Speaking with our feet

I don’t want to focus just on palliative care, though. The question is: Do the elderly living with HIV have special needs that service providers need to address, be they housing-related, home visits, food, workshops or various forms of practical assistance peculiar to the elderly? Or are HIV-related service providers largely irrelevant to the elderly? Have we spoken with our feet? I haven’t stepped inside the doors of my local AIDS service organization for years, for example. But then I’m privileged. I’m partnered and someone who copes fairly well with adversity. Others aren’t any of those things.

The reality is that many older people living with HIV are marginalized and live without the kind of home and community supports we take for granted. Says Kate Murzin of Realize, the Canadian agency with an agenda that includes HIV and aging issues, “Several of my own colleagues and friends who are older people living with HIV have had health crises over the last few months that have landed them in a hospital, increased their contact with the health care system, or just generally interrupted their lives. Thankfully they’ve had support—emotional, practical or both—from their family or partners, but my latest research project, PANACHE Ontario, confirmed that many older people living with HIV don’t have that. These situations remind me that we’re reaching a tipping point in the HIV community. We have to act now to make sure that formal supports are there for the oldest and least-resourced because they may be needed any day now.”

Kate says recent events have been illustrative. “The COVID-19 pandemic has revealed the undercurrent of ageism that persists in our society. I like to think it’s also created an opportunity in that more people are speaking out about the problems that plague our systems of care for seniors. From an advocacy perspective, more voices are more likely to affect change.”
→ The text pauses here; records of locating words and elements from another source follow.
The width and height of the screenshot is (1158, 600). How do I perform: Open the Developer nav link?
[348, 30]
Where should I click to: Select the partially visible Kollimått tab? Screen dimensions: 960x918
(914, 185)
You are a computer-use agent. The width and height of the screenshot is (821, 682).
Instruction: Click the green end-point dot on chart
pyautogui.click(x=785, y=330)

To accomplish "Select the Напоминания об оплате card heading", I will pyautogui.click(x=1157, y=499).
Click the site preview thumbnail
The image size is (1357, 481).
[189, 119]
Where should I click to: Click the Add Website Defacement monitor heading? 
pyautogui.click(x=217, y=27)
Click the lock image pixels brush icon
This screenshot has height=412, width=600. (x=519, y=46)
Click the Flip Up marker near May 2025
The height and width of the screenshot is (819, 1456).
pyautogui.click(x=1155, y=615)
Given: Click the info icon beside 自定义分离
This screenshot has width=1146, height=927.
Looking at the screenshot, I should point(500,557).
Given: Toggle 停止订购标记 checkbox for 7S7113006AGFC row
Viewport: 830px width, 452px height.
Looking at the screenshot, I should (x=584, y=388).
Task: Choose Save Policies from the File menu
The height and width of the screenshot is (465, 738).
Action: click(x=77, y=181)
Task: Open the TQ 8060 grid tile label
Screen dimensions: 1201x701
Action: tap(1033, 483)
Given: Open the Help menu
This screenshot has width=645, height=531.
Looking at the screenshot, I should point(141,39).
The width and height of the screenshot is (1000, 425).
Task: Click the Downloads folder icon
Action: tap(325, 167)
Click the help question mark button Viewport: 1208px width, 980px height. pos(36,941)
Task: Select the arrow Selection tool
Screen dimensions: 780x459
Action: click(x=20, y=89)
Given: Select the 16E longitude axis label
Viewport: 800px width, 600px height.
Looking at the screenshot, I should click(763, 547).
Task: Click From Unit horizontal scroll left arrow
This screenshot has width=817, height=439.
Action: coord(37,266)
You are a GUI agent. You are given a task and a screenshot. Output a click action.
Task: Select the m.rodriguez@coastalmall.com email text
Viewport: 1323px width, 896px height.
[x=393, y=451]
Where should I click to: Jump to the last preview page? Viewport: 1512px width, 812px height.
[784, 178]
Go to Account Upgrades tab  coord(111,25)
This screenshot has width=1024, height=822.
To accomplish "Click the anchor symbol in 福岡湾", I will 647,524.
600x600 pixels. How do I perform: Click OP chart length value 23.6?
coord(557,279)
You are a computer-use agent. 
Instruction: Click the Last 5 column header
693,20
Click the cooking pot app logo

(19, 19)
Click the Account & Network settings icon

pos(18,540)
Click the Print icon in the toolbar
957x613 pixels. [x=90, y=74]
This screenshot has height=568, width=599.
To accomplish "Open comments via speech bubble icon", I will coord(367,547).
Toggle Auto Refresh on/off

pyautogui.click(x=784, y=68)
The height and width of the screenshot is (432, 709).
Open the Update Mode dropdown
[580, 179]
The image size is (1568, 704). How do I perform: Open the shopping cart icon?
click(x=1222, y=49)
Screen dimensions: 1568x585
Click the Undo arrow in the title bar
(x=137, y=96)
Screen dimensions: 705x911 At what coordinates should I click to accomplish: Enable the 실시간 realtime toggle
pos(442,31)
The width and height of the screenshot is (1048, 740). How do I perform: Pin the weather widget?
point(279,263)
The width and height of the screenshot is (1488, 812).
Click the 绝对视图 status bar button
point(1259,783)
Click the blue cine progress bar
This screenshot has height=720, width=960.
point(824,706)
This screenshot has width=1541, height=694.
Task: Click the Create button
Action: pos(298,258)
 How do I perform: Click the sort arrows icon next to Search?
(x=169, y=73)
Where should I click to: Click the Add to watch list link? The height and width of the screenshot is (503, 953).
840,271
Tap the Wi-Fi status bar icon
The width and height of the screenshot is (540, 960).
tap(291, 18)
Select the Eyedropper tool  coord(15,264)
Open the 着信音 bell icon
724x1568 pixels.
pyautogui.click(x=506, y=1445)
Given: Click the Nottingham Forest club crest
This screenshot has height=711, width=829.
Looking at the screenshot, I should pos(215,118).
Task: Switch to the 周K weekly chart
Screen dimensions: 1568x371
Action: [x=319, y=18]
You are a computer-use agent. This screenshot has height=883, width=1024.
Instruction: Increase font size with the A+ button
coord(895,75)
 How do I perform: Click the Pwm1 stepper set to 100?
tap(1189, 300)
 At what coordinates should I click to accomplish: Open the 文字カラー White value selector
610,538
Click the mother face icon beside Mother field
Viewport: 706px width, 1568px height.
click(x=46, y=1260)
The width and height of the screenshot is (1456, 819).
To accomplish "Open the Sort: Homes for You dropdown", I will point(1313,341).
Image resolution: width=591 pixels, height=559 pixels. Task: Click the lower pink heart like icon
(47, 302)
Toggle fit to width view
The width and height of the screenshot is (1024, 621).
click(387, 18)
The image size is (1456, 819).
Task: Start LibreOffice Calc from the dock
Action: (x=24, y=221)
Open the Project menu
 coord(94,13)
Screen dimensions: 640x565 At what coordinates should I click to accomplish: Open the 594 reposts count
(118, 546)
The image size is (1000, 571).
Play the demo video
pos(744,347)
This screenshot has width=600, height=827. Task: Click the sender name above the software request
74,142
It’s not that some service providers aren’t responding entirely. Realize is exploring Advanced Care Planning. Those are the buzzwords that describe “a time for you to reflect on your values and wishes, and to let people know what kind of health and personal care you would want in the future if you were unable to speak for yourself.” As well, a handful of organizations in Canada like ACT and others have conducted workshops addressing similar needs. But if there is an appetite for more to be done, elderly people living with HIV need to speak up.

So what of the future? As we move toward more holistic standards of care, where HIV services are better integrated with those of other health care providers and community services, HIV agencies probably have a place. We need frank discussions about what that place looks like. Not just a presence at our funerals and celebrations of life but the months and years leading up to them. We are family, after all.